January 6, 2018 Updated: January 8, 2018

President Donald Trump took to Twitter on Saturday morning to celebrate the lowest unemployment rate for black people in 45 years.

Trump’s claim is based on official Bureau of Labor Statistics data released on Friday, Jan. 5. Based on the data, the black unemployment rate is the lowest on record. The Hispanic unemployment rate also fell to a record low in November.

“I am so happy about this News!” Trump wrote.

The gap between black and white unemployment also shrunk to a record low in June, Business Insider reported.

White House spokesman Raj Shah attributed the improvement in the black unemployment rate to Trump’s economic policies.

In the tweet, Trump cited a Washington Post article about his first-year performance on employment numbers. Trump inserted “of all places” in the message since the article is a rare positive piece on the president by the liberal newspaper.

The post article cited several key metrics on which Trump outperformed his predecessor, Barack Obama.

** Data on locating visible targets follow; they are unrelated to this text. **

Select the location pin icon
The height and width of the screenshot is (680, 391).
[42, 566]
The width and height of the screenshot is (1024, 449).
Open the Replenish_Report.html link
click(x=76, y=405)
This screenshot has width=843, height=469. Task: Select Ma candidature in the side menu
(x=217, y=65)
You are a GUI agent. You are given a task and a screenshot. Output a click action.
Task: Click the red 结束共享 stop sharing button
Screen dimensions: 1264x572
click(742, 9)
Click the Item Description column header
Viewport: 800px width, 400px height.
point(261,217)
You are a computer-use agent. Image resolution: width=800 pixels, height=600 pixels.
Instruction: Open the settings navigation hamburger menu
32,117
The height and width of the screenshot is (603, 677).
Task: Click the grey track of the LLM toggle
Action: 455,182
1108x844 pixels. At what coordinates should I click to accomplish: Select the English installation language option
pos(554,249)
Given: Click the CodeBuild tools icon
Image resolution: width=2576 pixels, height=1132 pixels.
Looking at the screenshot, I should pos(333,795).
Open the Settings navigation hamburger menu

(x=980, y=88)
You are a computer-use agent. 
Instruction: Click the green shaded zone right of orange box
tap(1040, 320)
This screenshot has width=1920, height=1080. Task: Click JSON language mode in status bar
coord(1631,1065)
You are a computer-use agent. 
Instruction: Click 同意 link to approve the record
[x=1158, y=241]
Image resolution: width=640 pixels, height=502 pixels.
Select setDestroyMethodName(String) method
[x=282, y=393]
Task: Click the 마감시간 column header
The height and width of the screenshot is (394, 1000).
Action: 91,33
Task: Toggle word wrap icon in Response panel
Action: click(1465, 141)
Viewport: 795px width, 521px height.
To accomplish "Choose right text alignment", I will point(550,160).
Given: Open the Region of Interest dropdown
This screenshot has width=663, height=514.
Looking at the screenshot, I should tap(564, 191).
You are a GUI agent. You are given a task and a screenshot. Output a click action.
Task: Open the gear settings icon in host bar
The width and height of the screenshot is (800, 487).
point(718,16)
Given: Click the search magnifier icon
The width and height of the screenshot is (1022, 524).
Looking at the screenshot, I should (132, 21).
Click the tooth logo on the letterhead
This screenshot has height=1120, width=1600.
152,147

While the unemployment rate fell by 0.7 percent during Trump’s first year in office, it soared 2.1 percent during Obama’s first year. Obama’s first-year unemployment rate rose more than that of any president on record, the Post’s analysis shows.

Trump’s first year, meanwhile, was topped only by Bill Clinton and Jimmy Carter, who had recorded a better drop in the unemployment rate during their first years.

Trump also delivered on a campaign promise to grow manufacturing jobs. The United States added 184,000 manufacturing jobs during Trump’s first year in office. During Obama’s first year in office, the United States lost more than one million manufacturing jobs.

December became the 87th straight month in which companies hired more people than they fired, continuing the longest stretch of job growth on record, reported Business Insider.

More than one million Americans are set to receive or have already received pay bonuses based on Trump’s tax reform package, according to a list maintained by Americans for Tax Reform. At least 40 companies have announced bonuses of up to $2,000 for their employees with many raising the base wage across their workforce and committing to invest in their U.S. operations.

But the significant bonuses from these companies will take some time to reflect on wage-growth data, Andrew Chamberlain, the chief economist at Glassdoor, wrote in a preview of the jobs report.